A man who spat in the faces of two West Suffolk Hospital nurses as they tried to treat him - having earlier claimed to have coronavirus - has been jailed for eight months.

Zeb Fitts had been arrested after attacking a friend at a Bury St Edmunds flat, repeatedly punching his victim to the head and torso, as well as kicking him and smashing a mirror.

The 25-year-old then became “highly aggressive” while being arrested and had to be restrained using straps as he kicked out against police, before telling officers that he had Covid-19 and threatening to spit at them.

Having sustained injuries to his hand during the incident on April 6, officers decided that Fitts - who had been drinking heavily - needed medical treatment at West Suffolk Hospital.

However during a sentencing hearing at Ipswich Crown Court on Wednesday, prosecutor Richard White said: “A&E staff were not prepared for him to enter the department.

“Two nurses came out in order to treat him.

“Fitts was shouting and swearing. He was abusive to the nurses as they treated him and he spat at them.”

The nurses later confirmed that Fitts’ salvia landed on their faces and their personal protective equipment.

Neither have had to self-isolate and have not shown any symptoms.

But Judge Martyn Levett said emergency workers “risk their lives for others” - and that offenders who deliberately cough or spit at them cause “fear of deadly harm”.

Mitigating, Lynne Shirley said that Fitts, of no fixed address, did not have Covid-19 and had been on a “slippery slope” from anxiety and depression after becoming homeless earlier in the year.

He later pleaded guilty to two counts of assaulting an emergency worker, one of assault causing actual bodily harm (ABH) and one of criminal damage.

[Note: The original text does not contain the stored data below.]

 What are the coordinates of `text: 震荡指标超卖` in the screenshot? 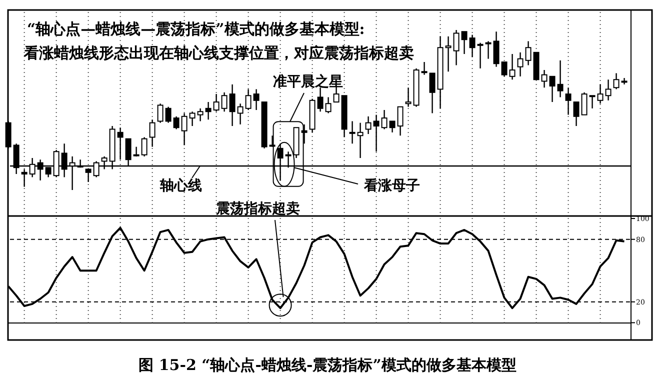 It's located at (258, 209).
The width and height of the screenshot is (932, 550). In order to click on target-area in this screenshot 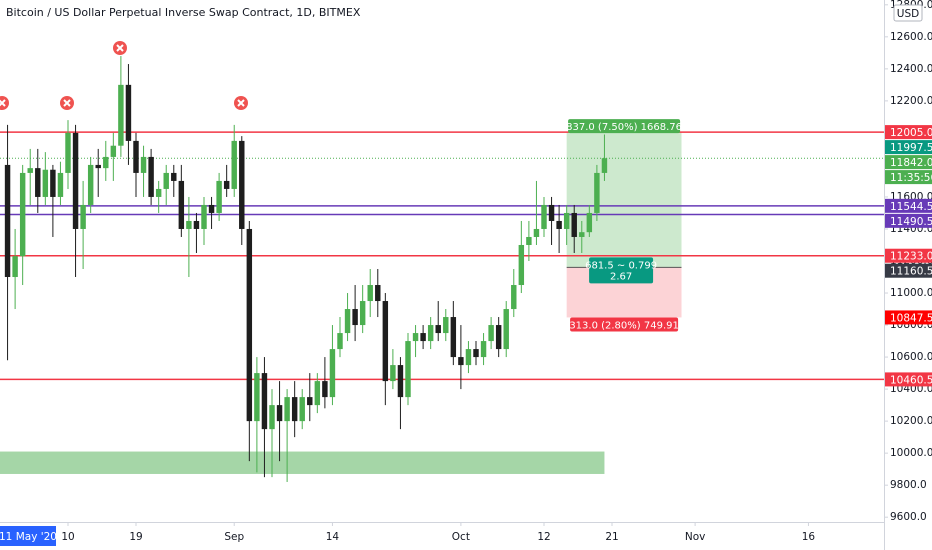, I will do `click(624, 200)`.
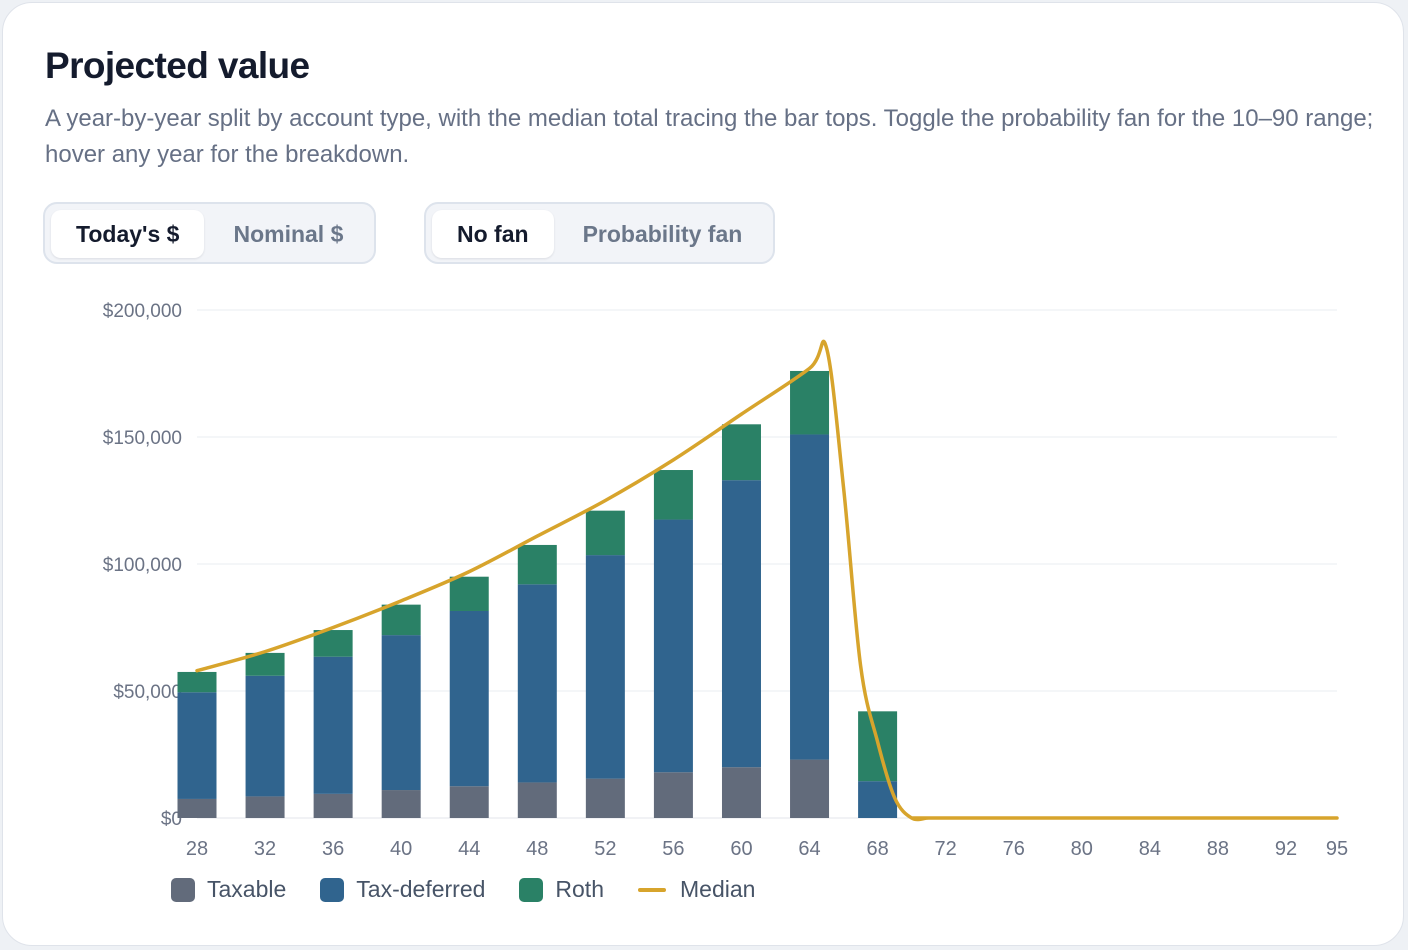 The image size is (1408, 950). What do you see at coordinates (210, 233) in the screenshot?
I see `currency-toggle: Today's $ Nominal $` at bounding box center [210, 233].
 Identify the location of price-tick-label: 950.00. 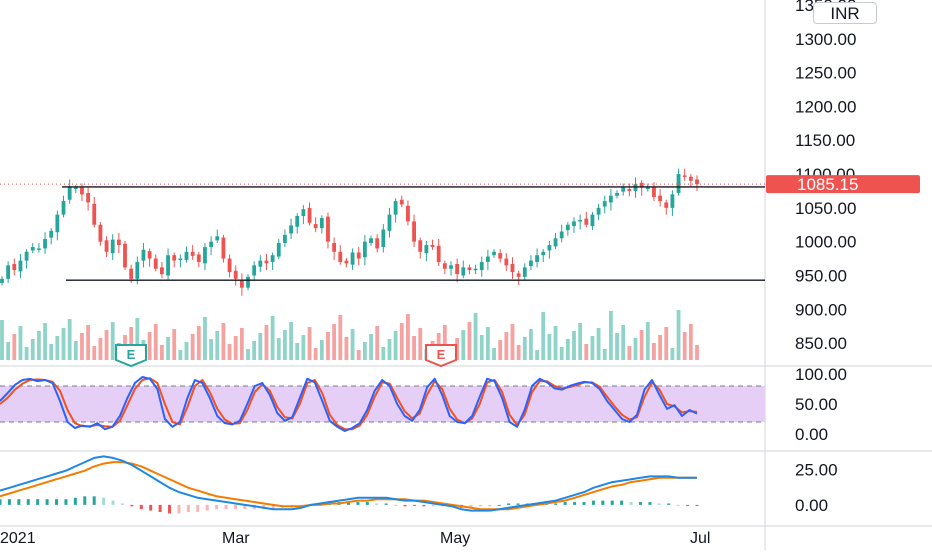
(821, 276).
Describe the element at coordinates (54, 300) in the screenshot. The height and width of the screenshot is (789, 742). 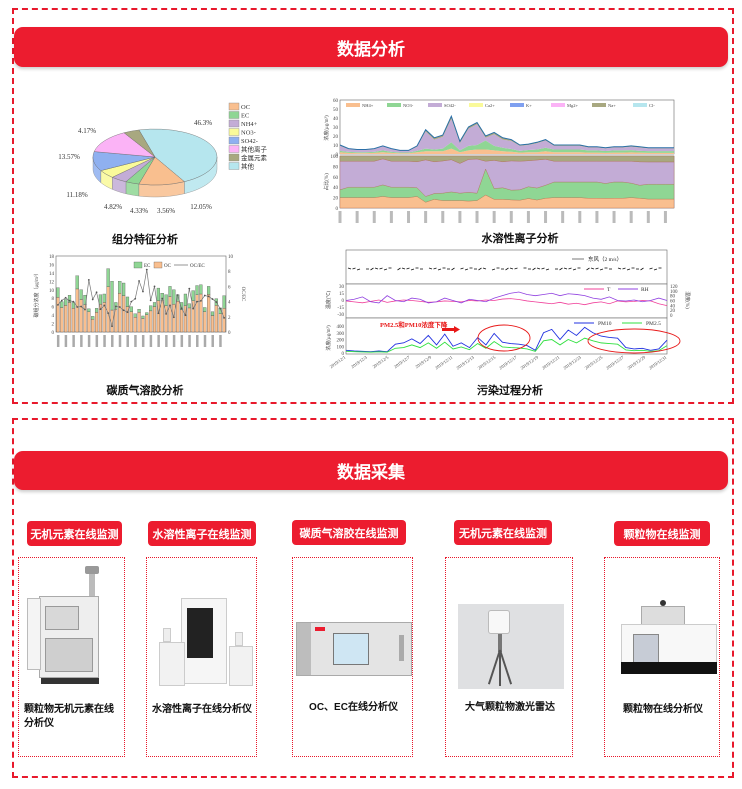
I see `carbon-ytick: 8` at that location.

“He refers to being disgusted by his behaviour,” she said. “There’s clear evidence of significant remorse.”

However Judge Levett told Fitts: “I take the view this was of supreme seriousness and that you pose an immediate risk to the public.”

He sentenced Fitts to six months in jail for each the two counts of assaulting emergency workers, both to run concurrently with each other, and an additional two months for the ABH, to run consecutively - making eight months in total.

He was given two weeks imprisonment for the criminal damage, which will run concurrently to his other sentences.

Ahead of the hearing, Superintendent Kim Warner, of Suffolk Constabulary, said he could not comprehend what compelled Fitts to behave in the way he did at a time when NHS staff were on the front line of fighting coronavirus.

In the wake of the Covid-19 crisis, the Sentencing Council has put forward new guidelines for courts to increase the severity of penalties, with spitting or coughing considered aggravating factors.